Medida preventiva visa conter a propagação do vírus após morte de mais de 30 aves, incluindo cisnes símbolo do parque. Em vigor desde 18 de março, impede visitantes de alimentar cisnes e outras aves
A cidade de Orlando proibiu a alimentação de aves no Lago Eola, um dos principais pontos turísticos do centro, após um surto de gripe aviária que matou dezenas de animais nos últimos meses. A medida, em vigor desde 18 de março, impede visitantes de alimentar cisnes e outras aves, além de incluir a retirada de alimentadores públicos. O objetivo é reduzir a aglomeração de animais e conter a propagação do vírus.
De acordo com autoridades locais, a decisão busca proteger a saúde das aves e incentivar uma dieta mais natural, além de prevenir novos surtos. Apesar da recente diminuição dos casos, a prefeitura manteve a restrição como medida de precaução.
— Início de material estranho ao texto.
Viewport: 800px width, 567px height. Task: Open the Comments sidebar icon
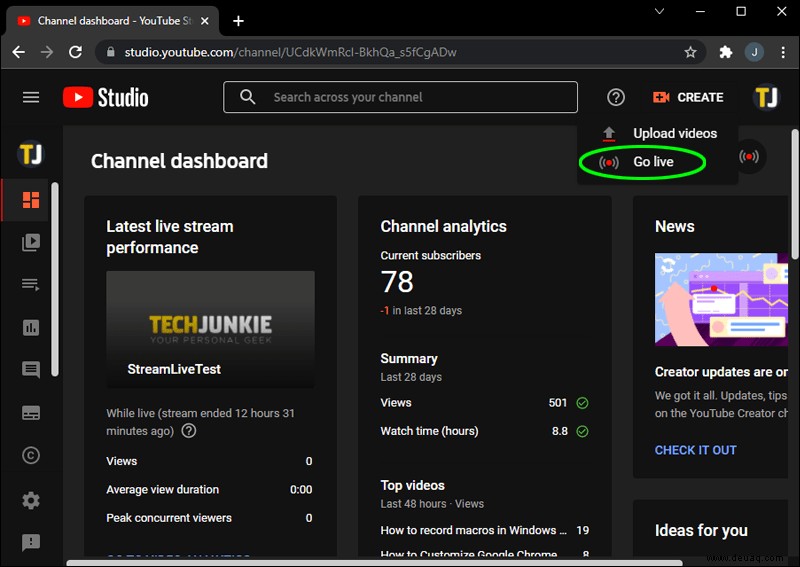point(31,369)

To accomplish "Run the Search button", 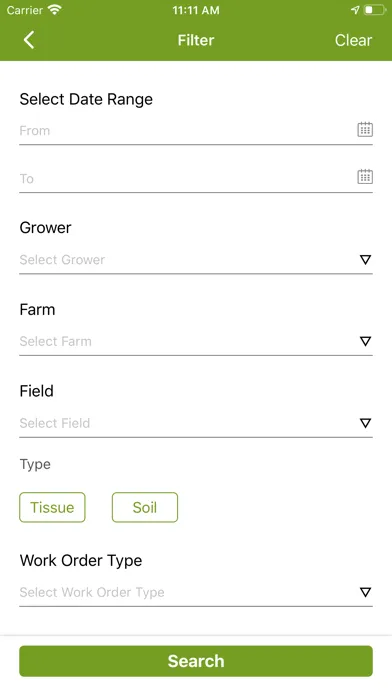I will coord(196,661).
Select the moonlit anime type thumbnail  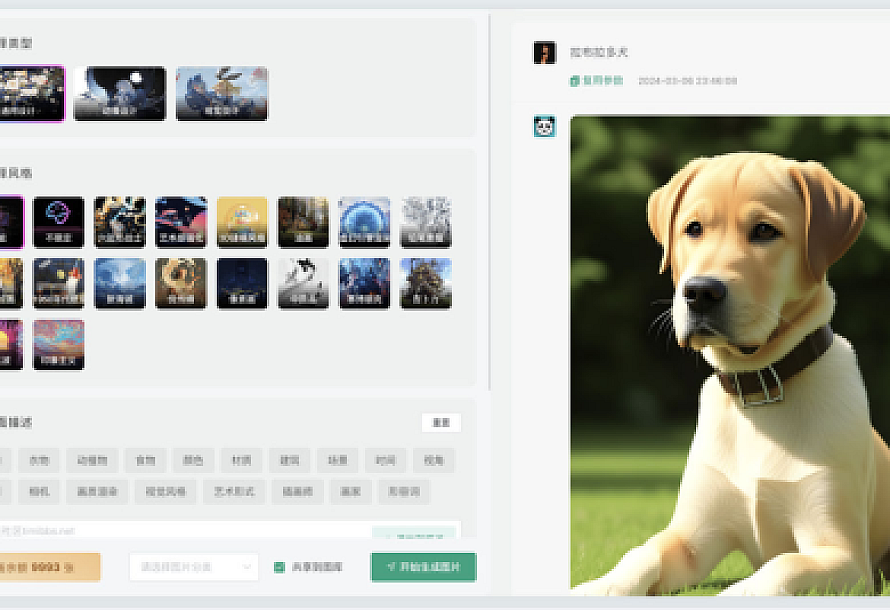pos(119,93)
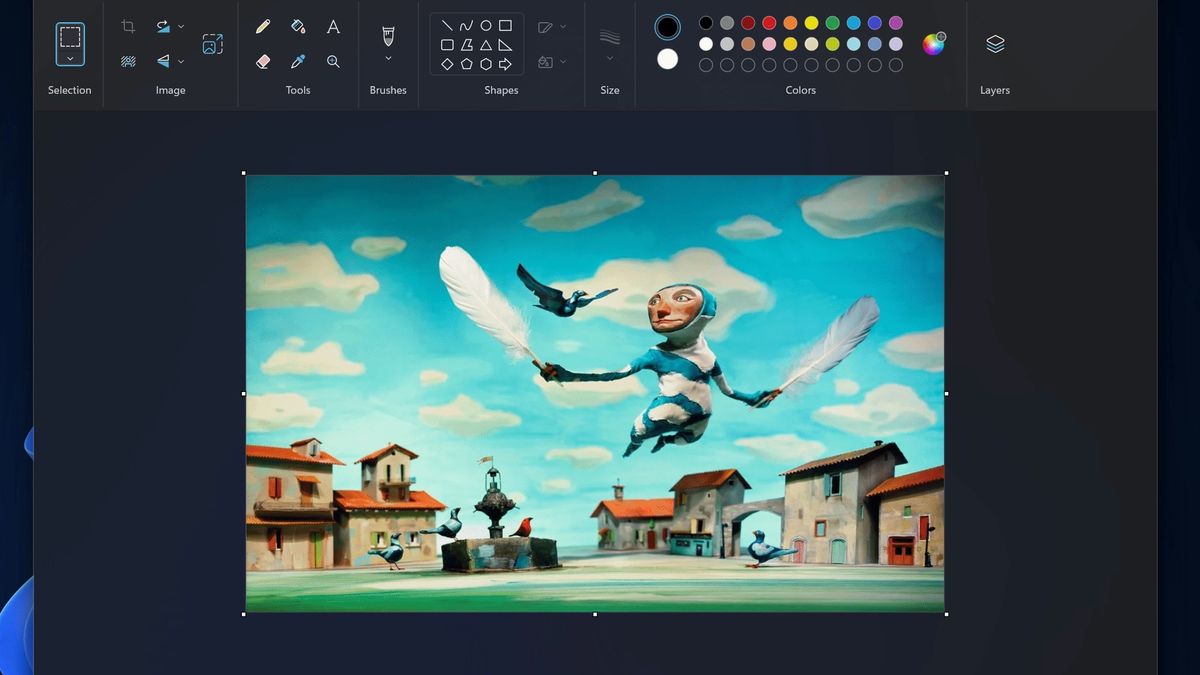
Task: Select the Fill with color tool
Action: pos(297,26)
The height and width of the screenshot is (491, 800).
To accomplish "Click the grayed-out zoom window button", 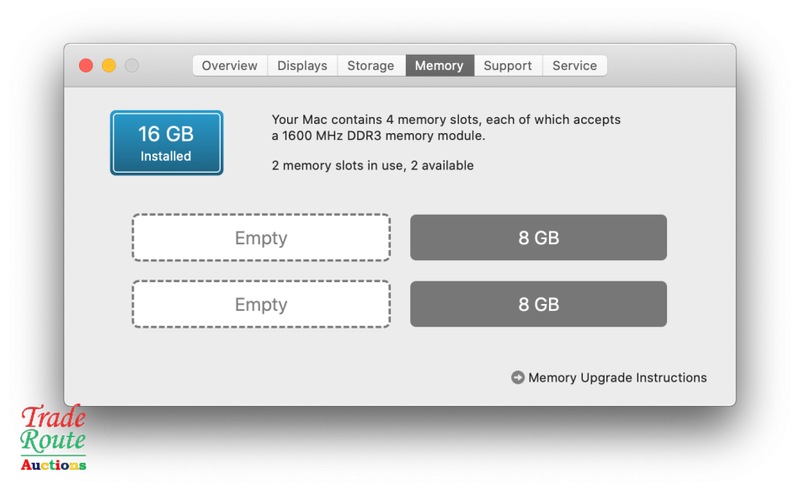I will (132, 65).
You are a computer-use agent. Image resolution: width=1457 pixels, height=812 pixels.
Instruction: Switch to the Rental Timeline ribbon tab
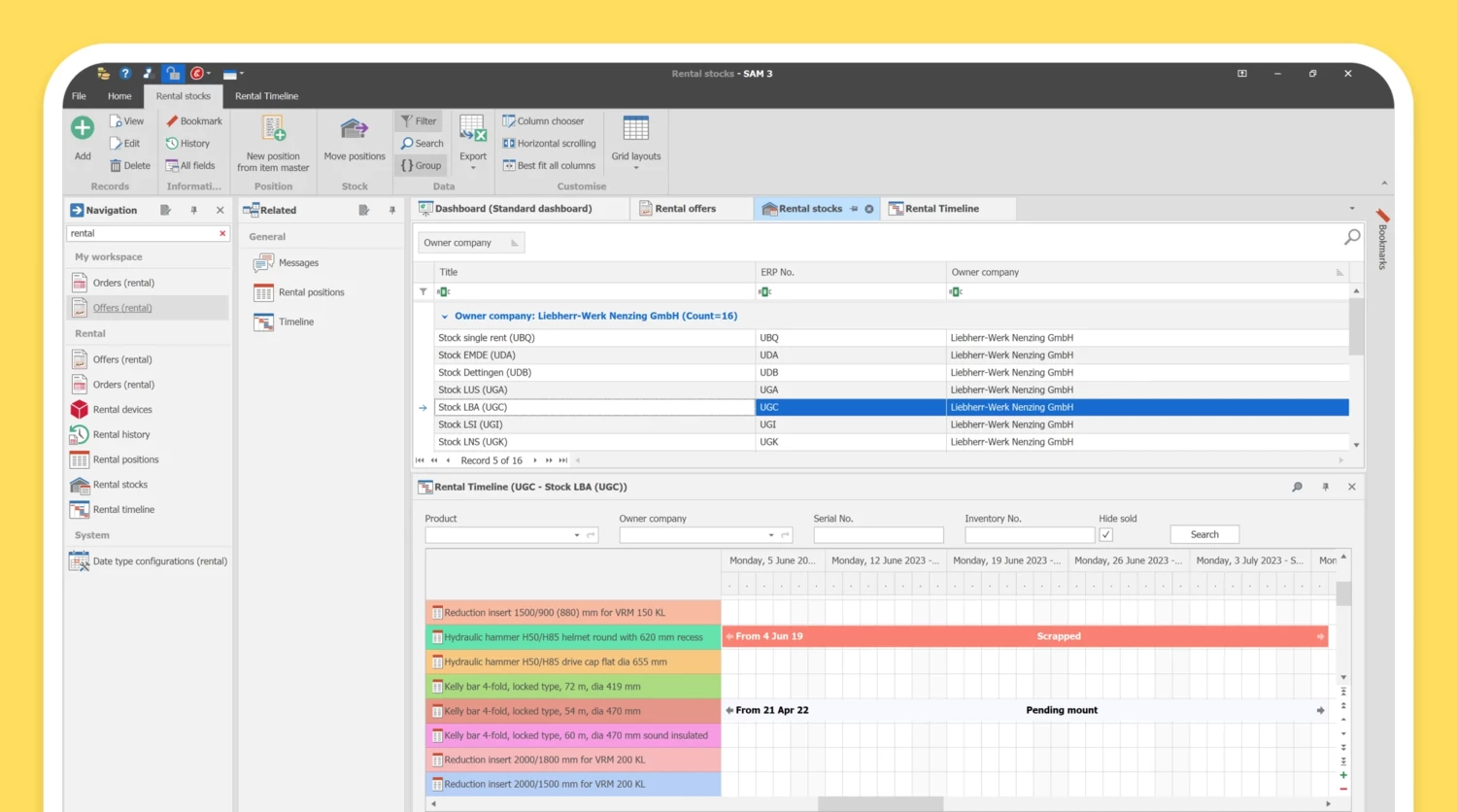[266, 96]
O surto, registrado entre o fim de 2025 e o início de 2026, resultou na morte de mais de 30 aves, incluindo pelo menos 26 cisnes — símbolo do parque.
Placas foram instaladas no local para orientar o público a evitar contato com os animais e manter distância. Ainda assim, a decisão gerou preocupação entre visitantes e voluntários, que temem impactos no cuidado e na alimentação das aves.
A prefeitura informou que os cisnes continuarão sendo alimentados por meio de sistemas controlados e que novos protocolos de manejo estão em desenvolvimento.